## Excerpted passage

Marjorie Hershey, a political science professor at Indiana University, Bloomington, told me it’s unlikely this will happen, though, due to Trump’s hold on the GOP already. He’s “basically the Republican Party,” she said, “so I don’t see any reason for him to run as a third party.”

Most Republicans in Congress agree that Trump is the undisputed leader of the party, and other Republicans have had trouble emulating him with the same degree of success. (The New York Times’s Elaina Plott made this argument explicitly in her coverage of the Conservative Political Action Conference earlier this year.)

But, should the former president decide to take this route and form a party separate from the GOP, he’d certainly have support. A February Suffolk University/USA Today poll found that 46 percent of Trump voters would leave the party in favor of a Trump-created third party. And half of the respondents said they wanted the GOP to take a stronger pro-Trump stance, even if that meant losing the support of establishment Republicans. A separate Politico/Morning Consult poll taken in February found similar support: 54 percent of Republican voters said they would support a hypothetical Trump bid in the 2024 primary, and 59 percent said he should play a “major role” in the party going forward.

Nothing will change, and the GOP will remain the party of Trump.

## Exercises
1 > In the passage on Trump and the GOP, why does Marjorie Hershey think Trump is unlikely to run as a third-party candidate? Answer in one to three sentences.
2 > Continue the passage on Trump and the GOP, picking up after its final sentence.

## Excerpts from a dataset
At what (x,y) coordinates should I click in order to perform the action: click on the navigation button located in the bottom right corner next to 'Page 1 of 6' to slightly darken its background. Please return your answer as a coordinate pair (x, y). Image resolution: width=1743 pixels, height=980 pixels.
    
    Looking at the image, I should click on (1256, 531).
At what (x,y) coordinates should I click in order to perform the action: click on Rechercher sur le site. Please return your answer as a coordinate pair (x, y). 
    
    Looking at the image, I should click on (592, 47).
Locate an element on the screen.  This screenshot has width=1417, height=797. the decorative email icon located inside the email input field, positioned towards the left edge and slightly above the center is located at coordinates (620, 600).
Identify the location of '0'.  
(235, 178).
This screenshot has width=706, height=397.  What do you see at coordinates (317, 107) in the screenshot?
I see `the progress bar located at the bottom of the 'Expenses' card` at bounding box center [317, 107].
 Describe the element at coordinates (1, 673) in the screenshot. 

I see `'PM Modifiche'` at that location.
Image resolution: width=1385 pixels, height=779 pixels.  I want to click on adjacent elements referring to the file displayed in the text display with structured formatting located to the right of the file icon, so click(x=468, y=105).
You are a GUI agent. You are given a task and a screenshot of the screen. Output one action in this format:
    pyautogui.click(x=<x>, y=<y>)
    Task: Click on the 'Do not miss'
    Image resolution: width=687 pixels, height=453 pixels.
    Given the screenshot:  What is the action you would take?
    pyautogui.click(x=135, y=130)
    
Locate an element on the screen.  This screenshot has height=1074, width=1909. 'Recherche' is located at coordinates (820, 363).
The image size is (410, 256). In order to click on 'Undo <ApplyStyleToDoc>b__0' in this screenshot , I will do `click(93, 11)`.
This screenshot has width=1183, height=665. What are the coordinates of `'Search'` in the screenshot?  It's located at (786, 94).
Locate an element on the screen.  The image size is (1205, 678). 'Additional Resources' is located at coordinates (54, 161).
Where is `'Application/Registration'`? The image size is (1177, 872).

## Answers to each task
1 > She thinks it is unlikely because Trump already has a firm hold on the GOP. In her words, he is "basically the Republican Party," so she sees no reason for him to run as a third party.

2 >
Of course, it’s also possible that the drama with Cheney is a mere blip and the GOP will continue down its current path where members are judged for their fealty to Trump and those deemed insufficiently loyal are either booted from their leadership roles or forced to navigate their place in the party without strong political allies. 

Based on recent events, this scenario seems the most likely, especially since the GOP barely tried to rebrand itself after suffering losses in 2020 and, in state legislatures, lawmakers still show an unwavering loyalty to Trumpism. Trump continues to dominate the Republican Party’s rhetoric, agenda, and fundraising. For instance, at the state level, Republicans are going all in on pushing restrictive voting bills to perpetuate the “Big Lie,” and at the national level, they are still embracing Trump as their leader. At CPAC, Texas Sen. Ted Cruz even declared triumphantly that Trump “ain’t goin’ anywhere.”

One big reason why Trump will likely continue to influence the party — at least in the short term — is that he’s successfully won over non-college-educated white voters, a powerful bloc of the GOP’s base. Plus, the ousting of Cheney — and subsequent elevation of New York Rep. Elise Stefanik to the No. 3 GOP role in the House — shows that being a congressional Republican today is no longer about possessing conservative bona fides but about blindly adhering to Trumpism. 

“By default we’re stuck with what we have, and the shape of that is pretty clear,” Hershey said. “The Democrats are going to remain a fairly big tent and left of center, and the Republican Party is going to be defined by whether or not its adherents are passionate enough about Donald Trump to accept basically everything he does and says.”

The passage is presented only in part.